TASK TO COMPLETE: Only those lines in the data below from the line containing "Vehicles dropdown menu" through the line containing "Image resolution: width=621", both included, should be restated word for word.

DATA:
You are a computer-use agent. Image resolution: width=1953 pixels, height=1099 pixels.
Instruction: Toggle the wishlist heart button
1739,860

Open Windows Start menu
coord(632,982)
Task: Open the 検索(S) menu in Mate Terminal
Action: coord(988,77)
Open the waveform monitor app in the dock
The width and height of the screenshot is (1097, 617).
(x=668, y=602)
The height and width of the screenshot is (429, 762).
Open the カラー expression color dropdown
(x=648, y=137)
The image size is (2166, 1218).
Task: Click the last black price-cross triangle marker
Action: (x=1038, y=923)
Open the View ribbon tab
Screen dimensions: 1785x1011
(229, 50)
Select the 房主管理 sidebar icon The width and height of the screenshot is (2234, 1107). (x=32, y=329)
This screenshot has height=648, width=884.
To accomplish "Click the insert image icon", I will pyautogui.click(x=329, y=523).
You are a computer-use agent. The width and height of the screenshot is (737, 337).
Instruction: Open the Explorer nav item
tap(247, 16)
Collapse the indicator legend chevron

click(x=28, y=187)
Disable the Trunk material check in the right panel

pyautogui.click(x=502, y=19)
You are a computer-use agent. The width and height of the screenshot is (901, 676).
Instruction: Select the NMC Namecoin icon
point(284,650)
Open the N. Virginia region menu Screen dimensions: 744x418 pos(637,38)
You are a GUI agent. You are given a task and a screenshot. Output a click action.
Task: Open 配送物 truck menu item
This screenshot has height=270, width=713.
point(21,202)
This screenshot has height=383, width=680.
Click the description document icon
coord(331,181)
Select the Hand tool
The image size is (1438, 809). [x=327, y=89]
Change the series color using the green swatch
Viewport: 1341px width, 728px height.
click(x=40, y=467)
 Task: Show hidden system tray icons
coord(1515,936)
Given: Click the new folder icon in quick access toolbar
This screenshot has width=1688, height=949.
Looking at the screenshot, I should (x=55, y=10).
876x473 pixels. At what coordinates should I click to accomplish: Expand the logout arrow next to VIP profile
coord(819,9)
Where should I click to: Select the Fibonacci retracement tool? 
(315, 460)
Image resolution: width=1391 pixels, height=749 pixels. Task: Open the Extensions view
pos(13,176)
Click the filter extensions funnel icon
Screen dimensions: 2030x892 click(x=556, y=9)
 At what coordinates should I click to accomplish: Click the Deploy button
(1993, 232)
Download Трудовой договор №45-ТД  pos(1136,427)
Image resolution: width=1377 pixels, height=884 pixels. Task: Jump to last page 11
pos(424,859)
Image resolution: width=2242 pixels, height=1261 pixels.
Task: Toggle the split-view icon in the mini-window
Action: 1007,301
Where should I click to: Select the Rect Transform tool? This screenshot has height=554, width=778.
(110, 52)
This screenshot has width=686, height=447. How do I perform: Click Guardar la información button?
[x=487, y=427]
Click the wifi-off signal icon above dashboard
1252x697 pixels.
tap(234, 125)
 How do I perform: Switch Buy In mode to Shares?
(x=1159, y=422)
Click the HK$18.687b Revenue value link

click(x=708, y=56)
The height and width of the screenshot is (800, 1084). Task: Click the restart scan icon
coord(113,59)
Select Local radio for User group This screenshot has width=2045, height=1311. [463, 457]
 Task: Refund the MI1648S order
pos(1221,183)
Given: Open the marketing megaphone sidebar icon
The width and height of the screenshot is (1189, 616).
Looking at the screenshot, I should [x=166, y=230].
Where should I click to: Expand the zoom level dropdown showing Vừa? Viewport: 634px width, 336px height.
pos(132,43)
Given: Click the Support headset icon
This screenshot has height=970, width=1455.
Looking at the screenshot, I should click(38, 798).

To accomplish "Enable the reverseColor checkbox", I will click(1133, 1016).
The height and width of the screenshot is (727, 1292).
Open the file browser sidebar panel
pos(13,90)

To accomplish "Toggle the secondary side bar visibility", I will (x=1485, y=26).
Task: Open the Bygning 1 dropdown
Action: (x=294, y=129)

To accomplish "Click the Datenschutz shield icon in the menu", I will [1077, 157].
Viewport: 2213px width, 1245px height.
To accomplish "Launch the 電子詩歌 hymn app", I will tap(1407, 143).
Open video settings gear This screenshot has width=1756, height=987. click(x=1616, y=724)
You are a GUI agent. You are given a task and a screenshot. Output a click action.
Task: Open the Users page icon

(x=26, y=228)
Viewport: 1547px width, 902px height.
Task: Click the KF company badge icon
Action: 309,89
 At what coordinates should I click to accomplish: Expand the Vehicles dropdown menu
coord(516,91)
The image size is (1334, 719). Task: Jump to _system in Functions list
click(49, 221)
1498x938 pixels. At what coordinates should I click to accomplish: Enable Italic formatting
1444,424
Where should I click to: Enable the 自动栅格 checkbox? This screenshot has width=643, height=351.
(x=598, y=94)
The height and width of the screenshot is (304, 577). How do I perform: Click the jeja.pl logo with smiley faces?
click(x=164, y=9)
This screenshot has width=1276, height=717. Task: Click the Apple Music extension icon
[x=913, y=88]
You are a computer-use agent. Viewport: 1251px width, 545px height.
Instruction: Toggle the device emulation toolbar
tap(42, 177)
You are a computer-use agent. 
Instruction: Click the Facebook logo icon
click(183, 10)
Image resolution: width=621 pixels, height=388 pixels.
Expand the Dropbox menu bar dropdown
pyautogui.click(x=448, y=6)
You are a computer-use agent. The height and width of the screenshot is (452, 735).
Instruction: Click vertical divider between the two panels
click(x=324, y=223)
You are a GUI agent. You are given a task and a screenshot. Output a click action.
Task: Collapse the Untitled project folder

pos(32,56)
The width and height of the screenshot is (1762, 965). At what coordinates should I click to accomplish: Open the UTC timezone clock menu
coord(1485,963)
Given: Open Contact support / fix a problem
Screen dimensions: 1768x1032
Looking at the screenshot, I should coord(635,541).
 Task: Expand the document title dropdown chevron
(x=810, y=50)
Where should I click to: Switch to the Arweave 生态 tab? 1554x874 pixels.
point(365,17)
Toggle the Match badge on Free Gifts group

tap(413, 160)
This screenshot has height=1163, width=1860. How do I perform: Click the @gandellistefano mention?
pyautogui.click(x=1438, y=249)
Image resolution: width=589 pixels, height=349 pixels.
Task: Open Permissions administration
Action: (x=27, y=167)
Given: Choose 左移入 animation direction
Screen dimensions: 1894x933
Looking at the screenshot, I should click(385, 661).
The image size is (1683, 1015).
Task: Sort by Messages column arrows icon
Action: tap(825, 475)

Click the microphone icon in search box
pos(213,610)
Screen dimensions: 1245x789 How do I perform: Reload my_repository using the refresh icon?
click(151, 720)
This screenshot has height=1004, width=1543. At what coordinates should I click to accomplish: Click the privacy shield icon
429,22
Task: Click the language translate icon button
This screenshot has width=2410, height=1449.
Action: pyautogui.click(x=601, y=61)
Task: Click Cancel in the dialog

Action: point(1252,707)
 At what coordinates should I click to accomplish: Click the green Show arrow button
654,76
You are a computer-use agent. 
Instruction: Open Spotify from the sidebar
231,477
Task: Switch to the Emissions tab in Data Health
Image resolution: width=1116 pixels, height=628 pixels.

SOLUTION BELOW:
 At what coordinates should I click to accomplish: Expand the Vehicles dropdown menu
coord(516,91)
The image size is (1334, 719). Task: Jump to _system in Functions list
click(49, 221)
1498x938 pixels. At what coordinates should I click to accomplish: Enable Italic formatting
1444,424
Where should I click to: Enable the 自动栅格 checkbox? This screenshot has width=643, height=351.
(x=598, y=94)
The height and width of the screenshot is (304, 577). How do I perform: Click the jeja.pl logo with smiley faces?
click(x=164, y=9)
This screenshot has width=1276, height=717. Task: Click the Apple Music extension icon
[x=913, y=88]
You are a computer-use agent. Viewport: 1251px width, 545px height.
Instruction: Toggle the device emulation toolbar
tap(42, 177)
You are a computer-use agent. 
Instruction: Click the Facebook logo icon
click(183, 10)
Image resolution: width=621 pixels, height=388 pixels.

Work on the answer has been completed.